Wie jedes Jahr fanden in ganz Chile Gedenkveranstaltungen anlässlich des Jahrestages des blutigen Putsches gegen die Regierung des sozialistischen Präsidenten Salvador Allende am 11. September 1973 statt. Zu den Aktivitäten zählen lokale Gedenkveranstaltungen, Lichterketten, Besuche von Gedenkstätten und der große Gedenkmarsch in Santiago, der dieses Jahr am 8. September stattfand.
Nach einer Gedenkveranstaltung im Gymnasium N°1 Javiera Carrera versammelte sich eine Gruppe Schülerinnen auf dem Bürgersteig vor der Schule, um ihrem Protest gegen den Militärputsch Ausdruck zu verleihen, der sich dieses Jahr zum 51. Mal jährte. Ohne jede Provokation von Seiten der Schülerinnen soll die Bereitschaftspolizei eingeschritten sein. Um die friedliche Versammlung aufzulösen, wurde die Gruppe mit Wasserwerfern und Tränengasgranaten angegriffen. Die vorherige Mädchenschule lässt erst seit kurzem auch Jungen zu, so dass bis heute Mädchen die große Mehrzahl bilden. Deshalb waren die Opfer des Übergriffes vor allem Mädchen. Vier Schülerinnen wurden laut Berichten mit Pfefferspray angegriffen, zu Boden geworfen und über die Straße geschleift. Eine fünfte Schülerin soll demnach zweimal vom Strahl eines Wasserwerfers niedergeworfen und schließlich von einer Tränengasgranate am Rücken verletzt. Die Schülerinnen wurden mit leichten Verletzungen zur Behandlung in die Notaufnahme eines Krankenhauses eingewiesen.
Die regionale Leiterin des INDH (Nationales Institut für Menschenrechte), Beatriz Contreras, bezeichnet in der eingereichten Strafanzeige die Aktion der Polizei als ungerechtfertigt, unverhältnismäßig und außerhalb der Rechtsnorm stehend.
In einer öffentlichen Erklärung verurteilt die Schüler:innenvertretung des Gymnasiums den Polizeieinsatz gegen Minderjährige aufs Schärfste und kündigen an, dass sie alles in ihrer Macht stehende unternehmen werde, um die Verantwortlichen vor Gericht zu bringen. "Wir akzeptieren nicht, das die Verletzung der Menschenrechte unserer Mitschüler:innen straflos bleiben", heißt es in der Verlautbarung.

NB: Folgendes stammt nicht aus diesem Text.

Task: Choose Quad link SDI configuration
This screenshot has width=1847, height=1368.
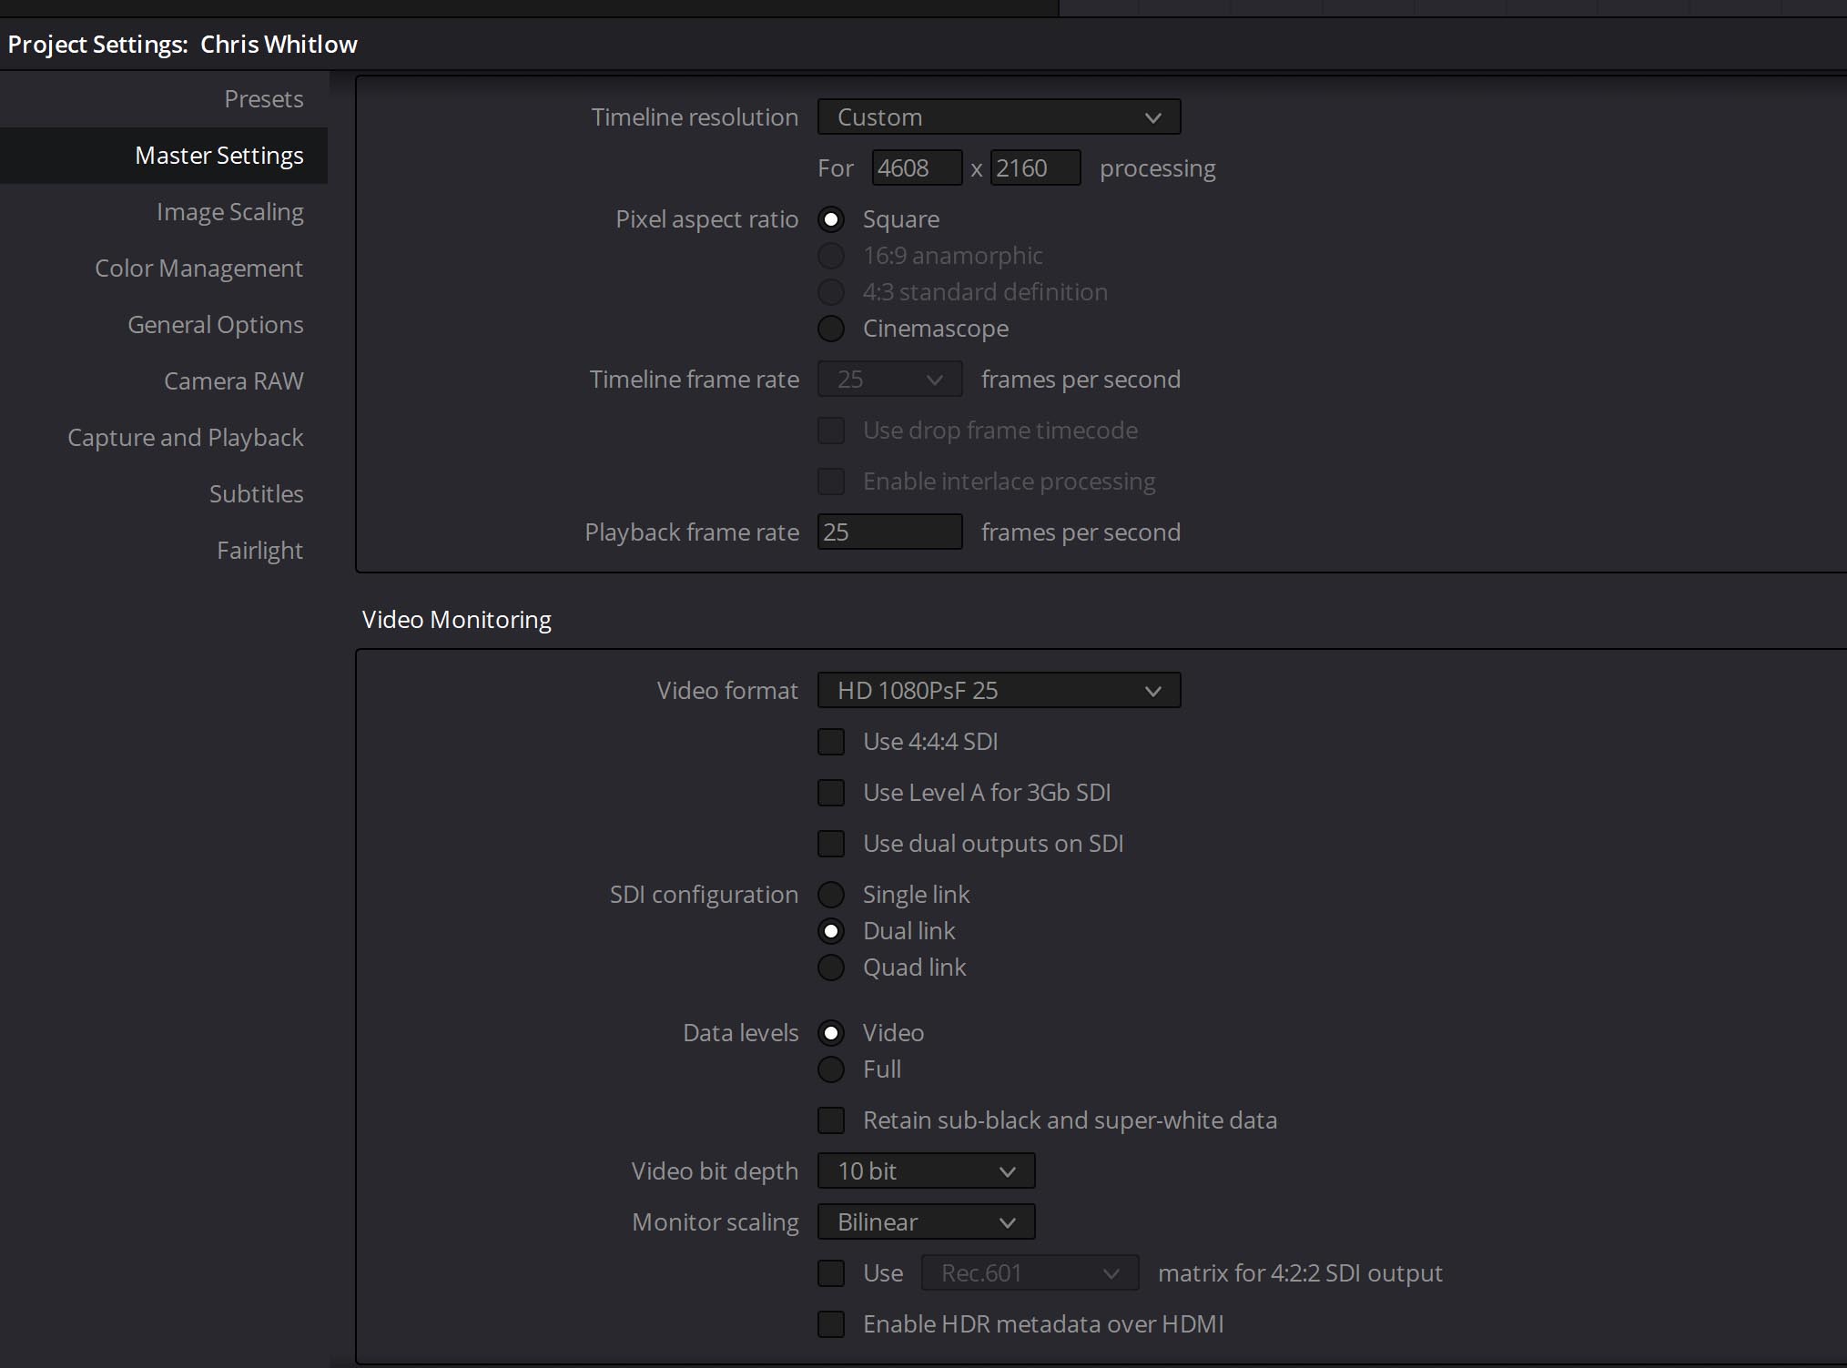Action: coord(831,968)
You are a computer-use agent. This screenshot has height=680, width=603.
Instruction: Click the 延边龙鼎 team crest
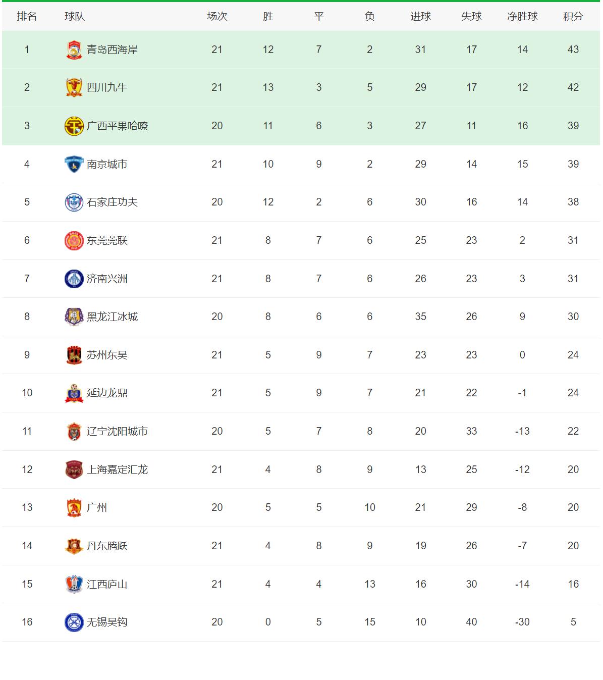coord(74,393)
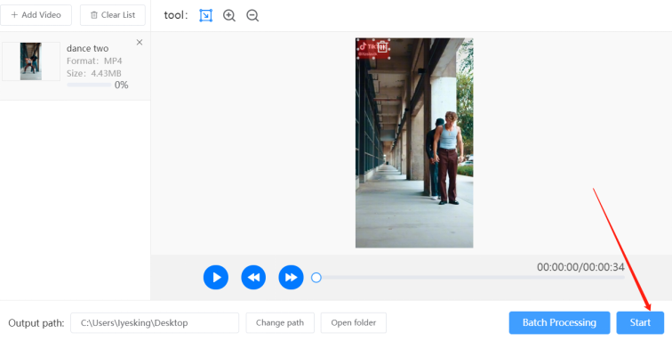Image resolution: width=672 pixels, height=341 pixels.
Task: Click the dance two file name
Action: pyautogui.click(x=87, y=49)
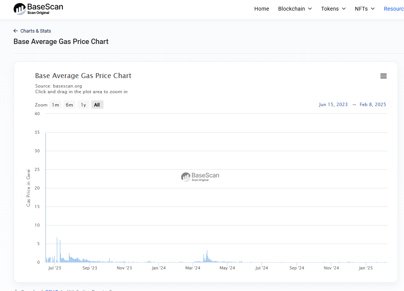Click the gas price peak after Mar '24
Image resolution: width=404 pixels, height=291 pixels.
pos(207,256)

Der Polizeieinsatz wird auch ein parlamentarisches Nachspiel haben. Die Parlamentsabgeordnete Ana Maria Gazmuri verlangt von der Innenministerin Carolina Toha eine Erklärung und die Aufklärung des Vorkommnisses. "Die Gewalt, die die Bereitschaftspolizei gegen Jugendliche ausübt, ist unentschuldbar. Wir sind mit diesem Verfahren nicht einverstanden und deshalb möchten wir mit der Unterschrift von 17 Abgeordneten, die aus der Regierung stammen, Minister Tohá respektvoll um Erklärungen bitten", so die Abgeordnete. Des Weiteren verlangt sie Aufklärung über die Polizeiprotokolle im Zusammenhang mit friedlichen Demonstrationen, insbesondere wenn Kinder und Jugendliche beteiligt sind.